A key policy finding is that the absence of a formal tenant participation model in Irish housing policy limits residents’ ability to influence decisions that directly affect their lives. Again, this arguably contrasts with institutional commitments and in particular that any decisions affecting the community have to be agreed by the community and Dublin City Council together at the Joint Regeneration Board suggesting that Dolphin House has benefited from strong community mobilisation and some meaningful consultation, participation has often lacked decision-making power and accountability. Where formal regeneration commitments emphasised partnership and joint decisionmaking, there is evidence of a gap between these commitments and residents’ lived experience, with participation often operating at a consultative rather than decision-making level. This has contributed to mistrust and frustration over broken promises and stalled delivery.

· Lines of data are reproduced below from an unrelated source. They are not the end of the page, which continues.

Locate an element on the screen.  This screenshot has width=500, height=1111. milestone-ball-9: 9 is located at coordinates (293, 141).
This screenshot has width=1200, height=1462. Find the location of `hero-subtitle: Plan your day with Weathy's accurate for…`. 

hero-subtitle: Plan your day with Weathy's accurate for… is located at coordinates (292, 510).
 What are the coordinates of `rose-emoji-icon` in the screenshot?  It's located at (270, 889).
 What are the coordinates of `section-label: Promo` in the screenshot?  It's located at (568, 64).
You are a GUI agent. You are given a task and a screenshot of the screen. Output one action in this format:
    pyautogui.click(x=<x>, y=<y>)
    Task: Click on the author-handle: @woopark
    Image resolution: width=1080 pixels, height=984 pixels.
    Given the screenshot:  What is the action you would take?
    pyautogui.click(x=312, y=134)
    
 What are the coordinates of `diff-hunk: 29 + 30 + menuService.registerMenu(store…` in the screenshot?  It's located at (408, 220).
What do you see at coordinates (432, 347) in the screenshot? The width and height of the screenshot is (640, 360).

Social regeneration initiatives have played an important role in supporting residents and sustaining community life during regeneration. However, these initiatives have been constrained by limited resources, unclear mandates and weak integration with statutory services. Responsibility for managing the social impacts of regeneration has often fallen disproportionately on community organisations. Overall, the study concludes that regeneration policy must move beyond a narrow focus on physical delivery to address the social and temporal dimensions of housing change. Attending to everyday life and community rhythms is essential to delivering regeneration that is socially sustainable and just. Formally, the potential use of a Health Impact Assessment (HIA) would potentially allow for the systematic identification of risks associated with prolonged uncertainty, displacement, and poor living conditions. Finally, this study suggests that where regeneration cannot be delivered within a clear and reasonable timeframe, the findings raise the question of whether prolonged regeneration may produce harms that outweigh its intended benefits.